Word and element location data
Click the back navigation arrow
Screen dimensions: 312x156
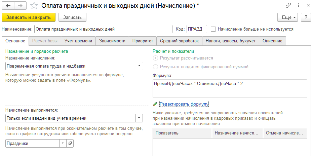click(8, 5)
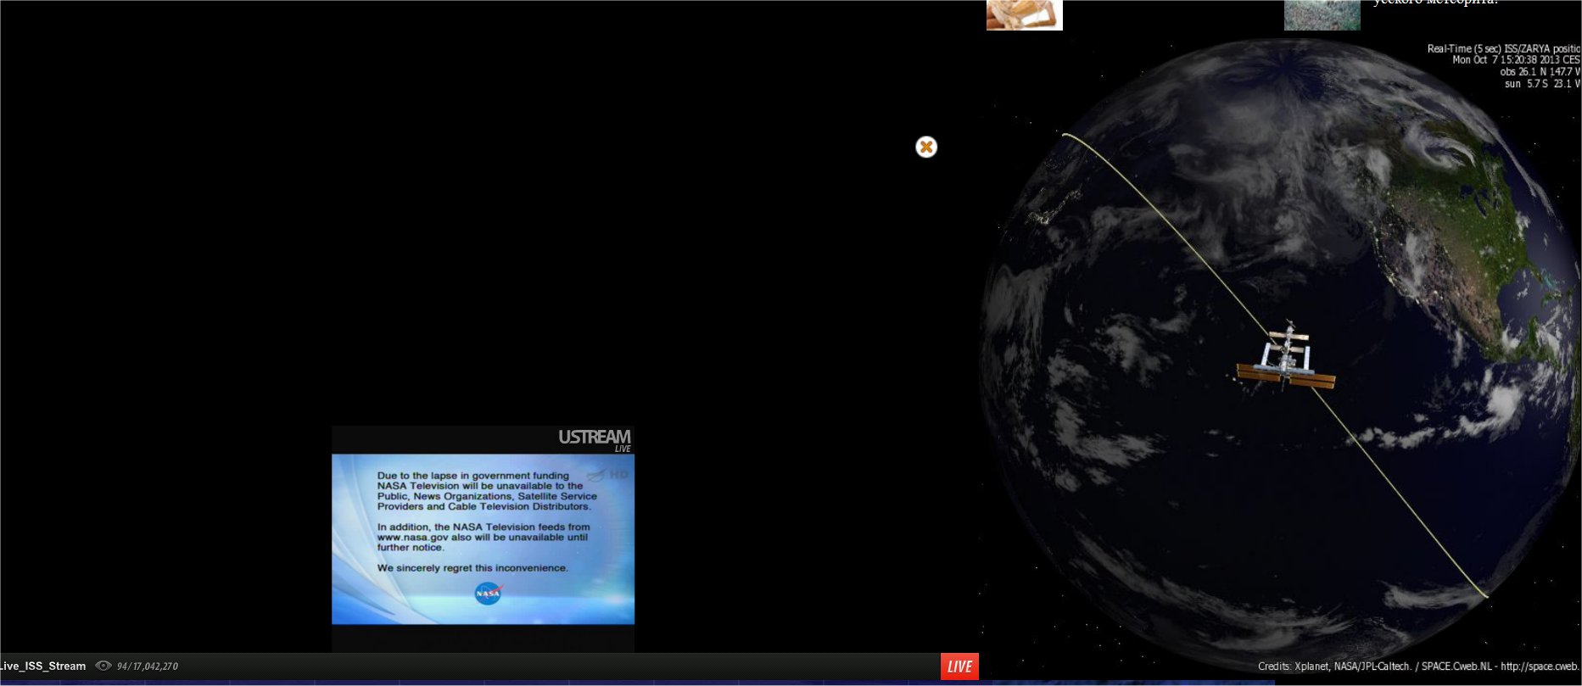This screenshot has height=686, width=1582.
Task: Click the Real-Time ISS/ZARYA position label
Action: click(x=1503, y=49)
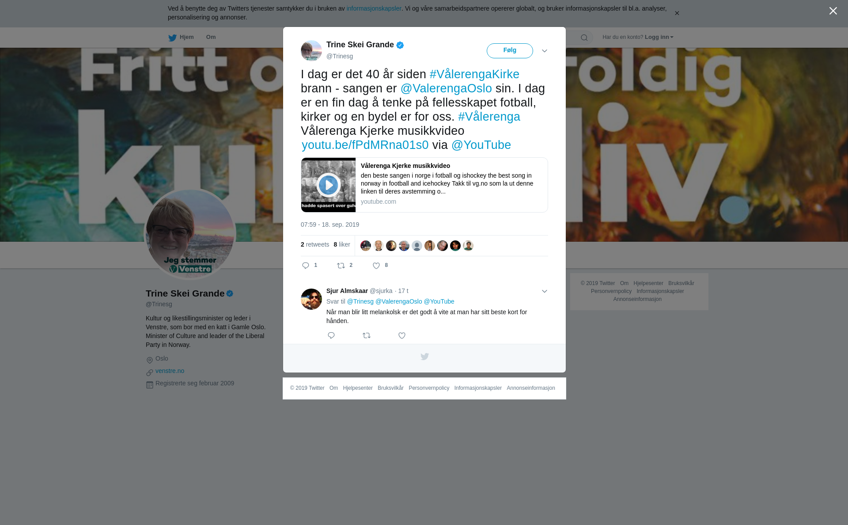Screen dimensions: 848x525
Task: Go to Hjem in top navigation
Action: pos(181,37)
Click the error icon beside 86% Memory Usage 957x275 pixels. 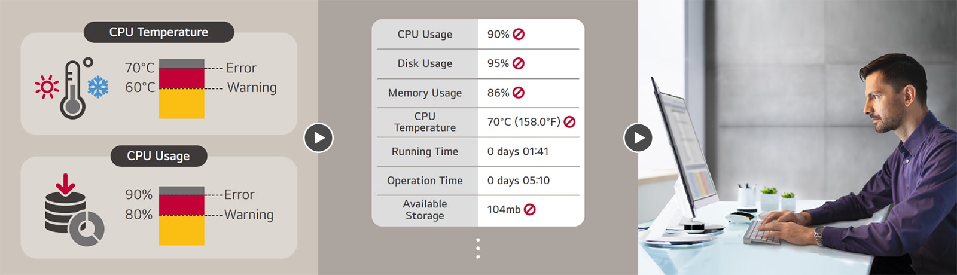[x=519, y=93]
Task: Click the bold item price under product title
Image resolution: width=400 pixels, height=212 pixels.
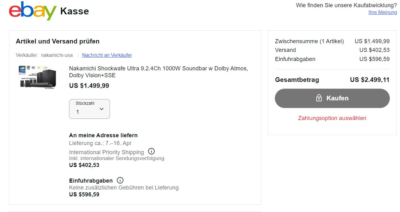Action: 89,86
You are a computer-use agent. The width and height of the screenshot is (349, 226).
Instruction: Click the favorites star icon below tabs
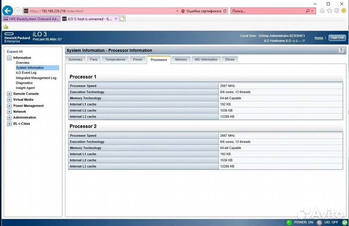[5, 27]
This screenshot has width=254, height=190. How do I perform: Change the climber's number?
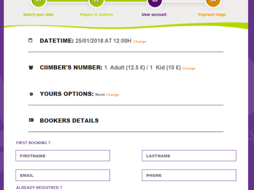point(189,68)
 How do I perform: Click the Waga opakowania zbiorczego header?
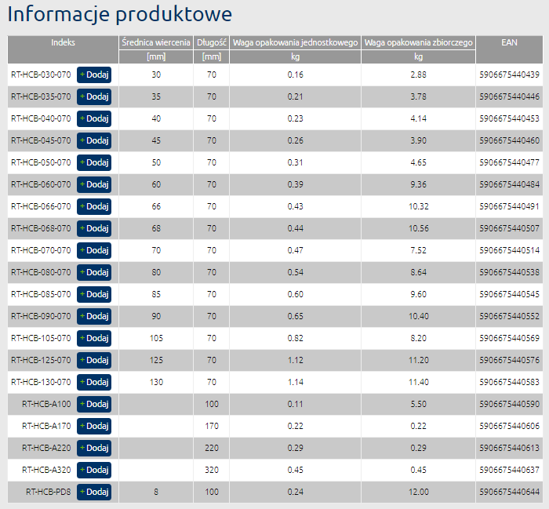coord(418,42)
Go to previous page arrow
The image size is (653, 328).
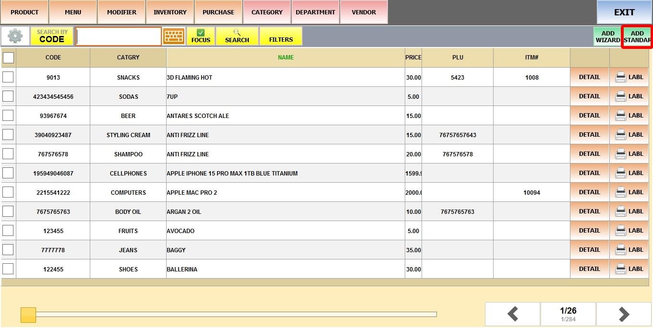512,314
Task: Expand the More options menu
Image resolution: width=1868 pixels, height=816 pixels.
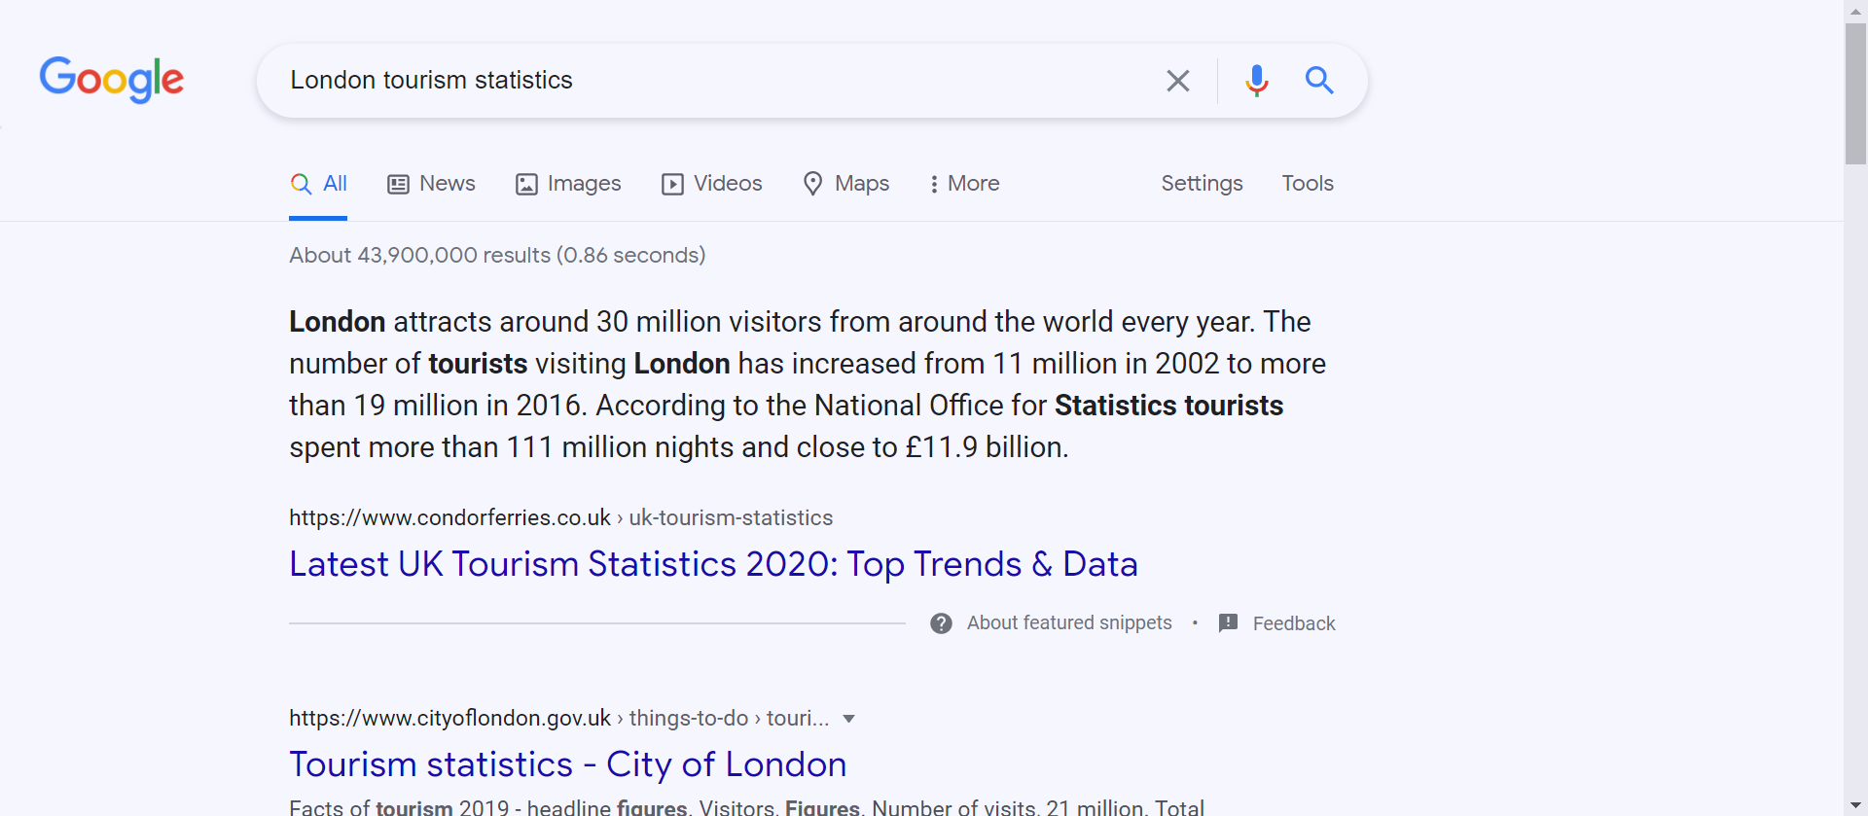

Exercise
Reproduce the material verbatim from the line containing "You are a computer-use" through the end of the material, both ends included, omitting the pictures.

Task result
You are a computer-use agent. The width and height of the screenshot is (349, 226).
Instruction: Click the favorites star icon below tabs
[5, 27]
This screenshot has width=254, height=190. How do I perform: Change the climber's number?
point(189,68)
 How do I perform: Click the Waga opakowania zbiorczego header?
coord(418,42)
Go to previous page arrow
The image size is (653, 328).
512,314
Task: Expand the More options menu
Image resolution: width=1868 pixels, height=816 pixels.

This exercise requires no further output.